> [PROBLEM REQUIREMENTS]:
Since the entries below must stay intact, return each one exactly.

--- EXERCISE INPUT Enclosed Below ---

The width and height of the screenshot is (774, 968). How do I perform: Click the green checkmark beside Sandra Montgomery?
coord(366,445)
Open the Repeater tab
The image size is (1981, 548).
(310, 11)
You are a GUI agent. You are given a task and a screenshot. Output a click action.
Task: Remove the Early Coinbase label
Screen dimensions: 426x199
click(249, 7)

--- End of Enclosed EXERCISE INPUT ---

> [RESULT OF THE EXERCISE]:
The width and height of the screenshot is (774, 968). How do I perform: Click the green checkmark beside Sandra Montgomery?
coord(366,445)
Open the Repeater tab
The image size is (1981, 548).
(310, 11)
You are a GUI agent. You are given a task and a screenshot. Output a click action.
Task: Remove the Early Coinbase label
Screen dimensions: 426x199
click(249, 7)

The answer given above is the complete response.